Sounds strange right? But honestly, when do you have to become the parent of one of your parents? I have never thought that I would have to be a caregiver for my father, but I imagine there will come a time when I may have to do just that. My father has always been such a strong, active man with diverse interests and a sharp mind. Unfortunately, he has now outlived two wives. The first, my mother, succumbed to breast cancer at the age of 66 almost 20 years ago. His second wife, Lorri, passed away in July of Multiple Systems Atrophy (MSA), a gruesome, debilitating disease. He stood by each of them, advocating for their best care from their medical professionals, and in the end making arrangements for their memorial services. It was so sad to watch, and although I tried to help as much as I could, in the end he is left to live alone in a large apartment in a retirement village with many others in similar situations to himself.

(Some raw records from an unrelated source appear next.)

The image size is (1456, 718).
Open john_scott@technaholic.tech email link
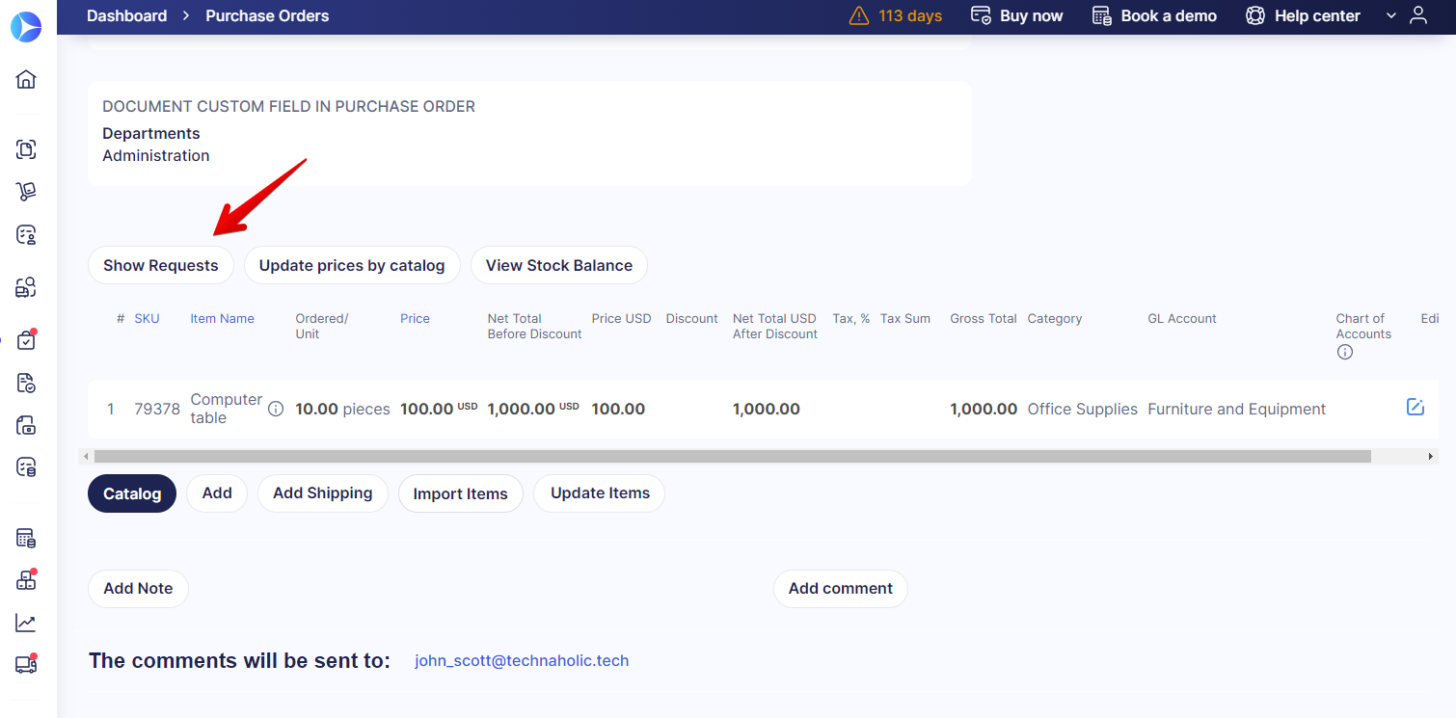522,660
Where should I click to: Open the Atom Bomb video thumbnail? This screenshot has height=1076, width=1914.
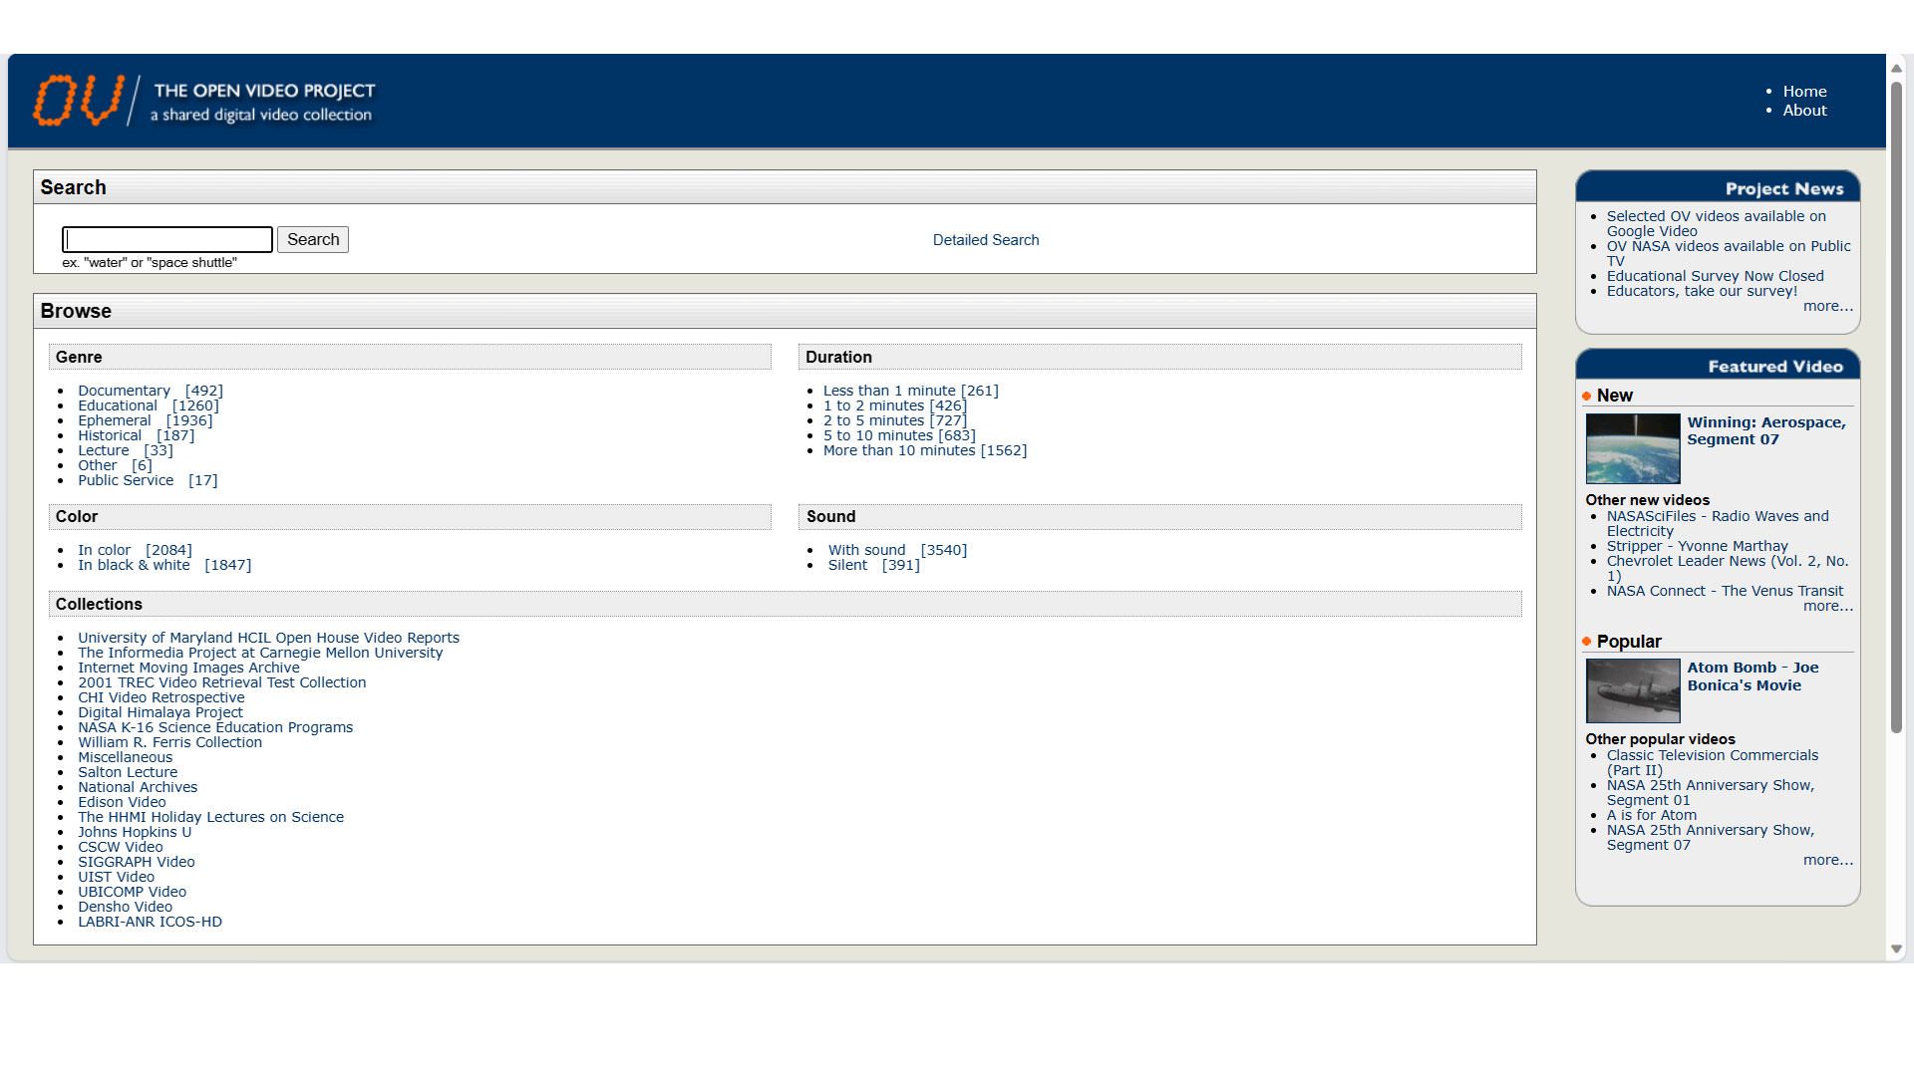tap(1632, 690)
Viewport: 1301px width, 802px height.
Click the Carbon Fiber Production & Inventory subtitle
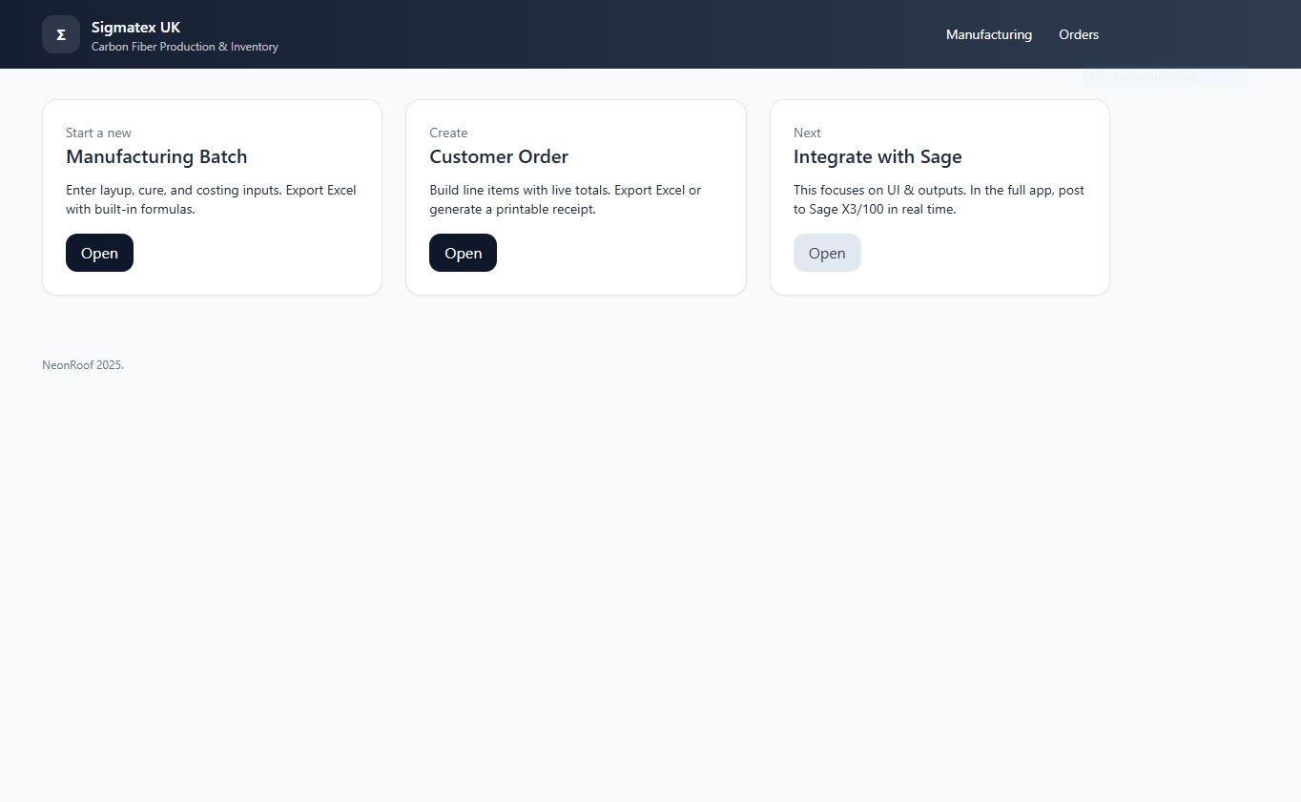(184, 46)
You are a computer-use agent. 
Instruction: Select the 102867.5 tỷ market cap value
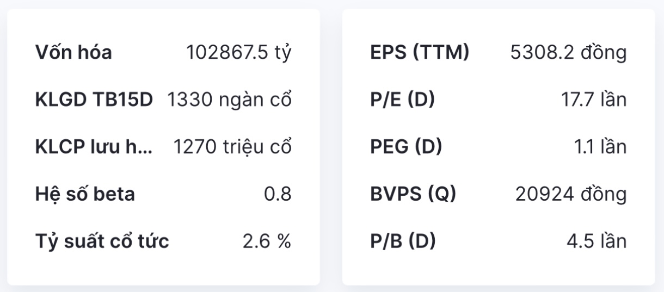[239, 53]
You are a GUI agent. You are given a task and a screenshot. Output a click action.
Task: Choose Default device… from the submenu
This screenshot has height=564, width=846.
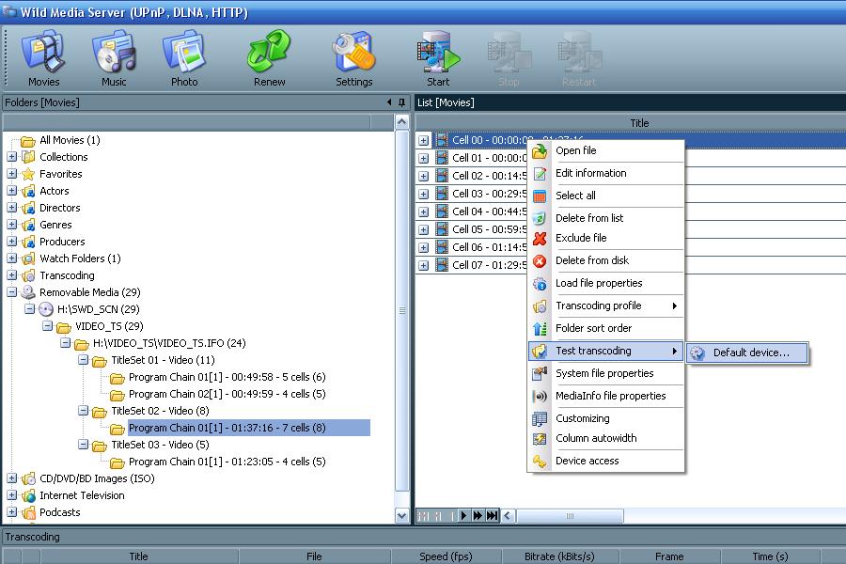click(749, 353)
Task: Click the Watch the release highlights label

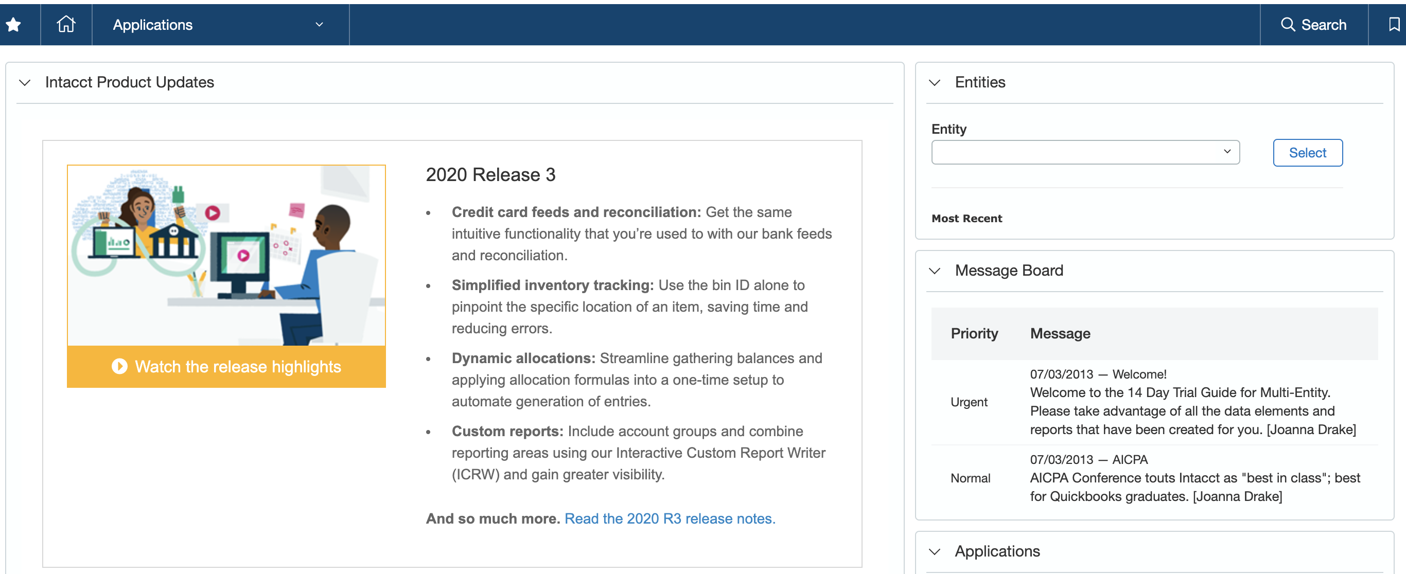Action: coord(238,367)
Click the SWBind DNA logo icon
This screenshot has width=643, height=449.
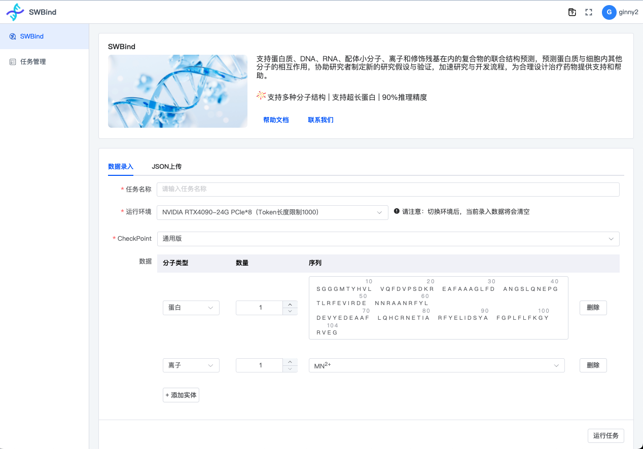coord(15,11)
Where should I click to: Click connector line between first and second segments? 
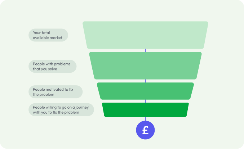(x=145, y=50)
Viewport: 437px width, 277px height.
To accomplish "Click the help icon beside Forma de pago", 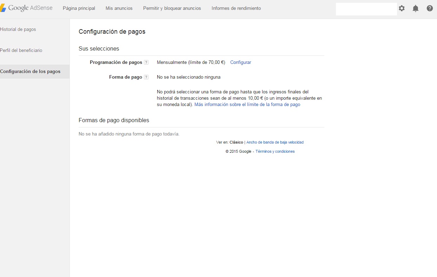I will click(146, 77).
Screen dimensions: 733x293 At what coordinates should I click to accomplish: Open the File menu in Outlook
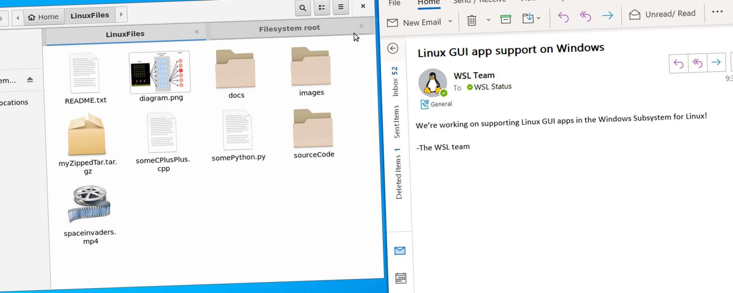pyautogui.click(x=394, y=3)
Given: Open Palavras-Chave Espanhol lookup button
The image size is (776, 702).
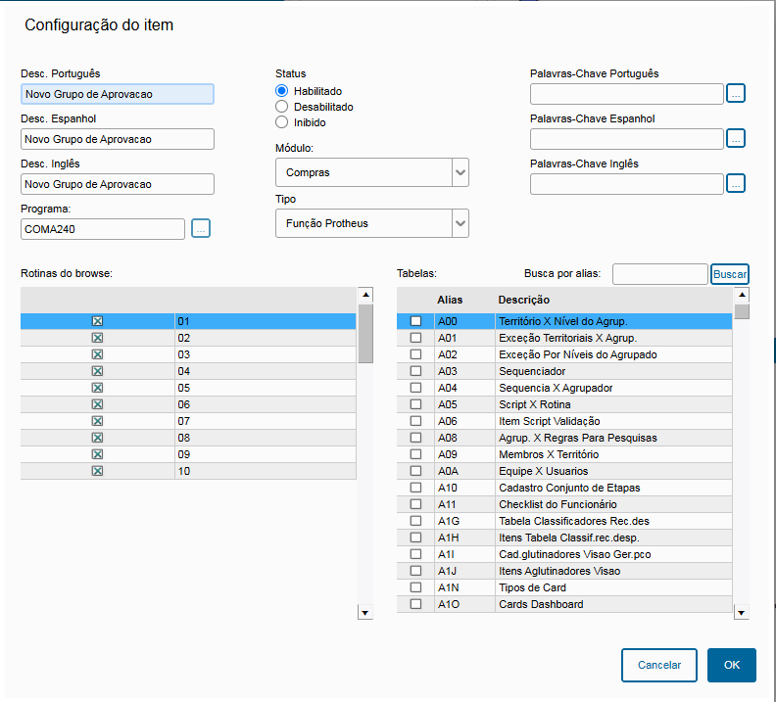Looking at the screenshot, I should pos(736,138).
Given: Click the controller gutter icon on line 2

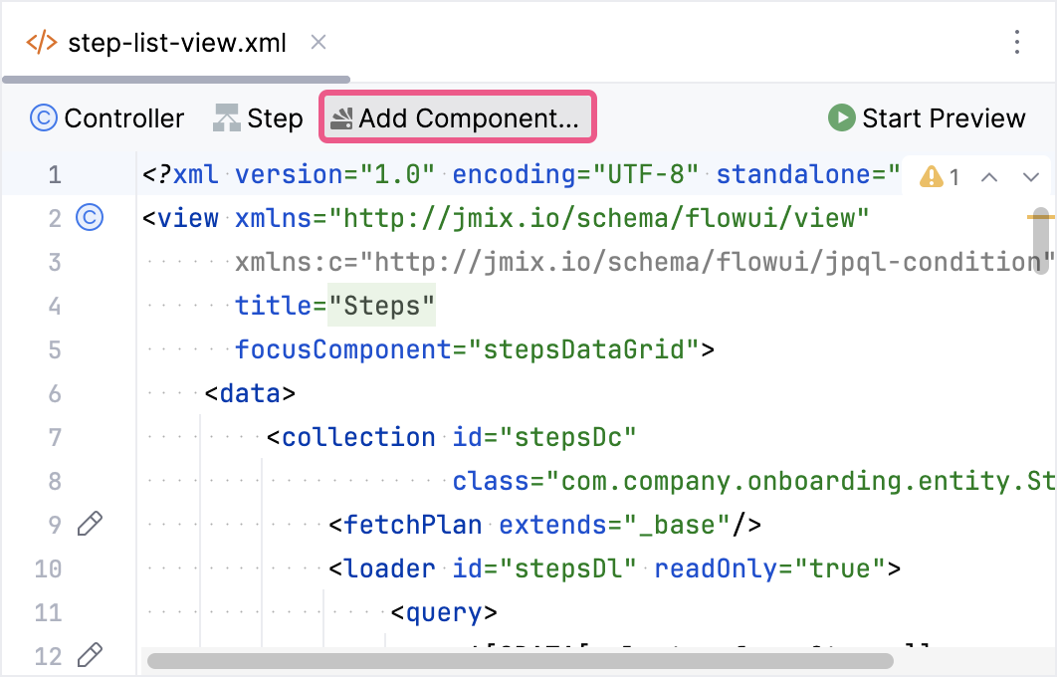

During the time my stepmother was in hospice care in the skilled nursing center at the retirement facility, my father had health concerns of his own. He had been diagnosed with stage 3 colorectal cancer and had to undergo both radiation and chemotherapy. Although he tried to be strong, I did my best to support him by bringing him to his oncology appointments, sitting with him during chemotherapy, and bringing him meals and groceries. He was miserable, and didn’t want to admit that he was suffering from side effects which resulted in two emergency room visits for dehydration, and numerous phone calls to his doctors. Now, over a year since his diagnosis, he is doing well and just started to pursue check ups with his oncologist and CT scans to check on the status of his tumors.
I’ve gotten a little off track. My point here is that I can foresee a time when I’ll have to be more active in his care and help him to make decisions. He is a stubborn man, and I don’t want to make him feel as though he cannot take care of himself, but I also don’t want him to feel neglected.
What made me think of this is a discussion I just had with a friend of mine whose 92 year old mother is also having many health concerns, including blood pressure and mobility issues, as well as dementia. In her situation, she lives on the opposite coast of her parents, and between her two siblings and herself, they are trying to always have a least one of them there to care for her parents as they refuse to have any outside help in their New York apartment, and they will not move. It is almost an impossible situation for my friend as she has had to take time off from her teaching position almost monthly to make the trip and help out as much as she can. On top of that, her mother is extremely stubborn. She refuses to allow them to make accommodations to her apartment, like removing unsafe rugs or mounting safety bars in their shower or bathrooms.
In both our situations, there will obviously come a time that decisions will have to be made that are in the best interests of both the elderly parents and their children. So the roles may become reversed and unfortunately those decisions may not go over so well. That is the point when when you as an adult child, will have to make decisions as if you were the parent. You are the one doing what is best for the person, or people, that parented you. Like a parent, you want to keep them safe and cared for respectfully, while also allowing them to keep their dignity when possible.
I am grateful that I am able to now be there for my father as he has always been there for me. But, yes, I imagine it will be challenging to “parent” my parent!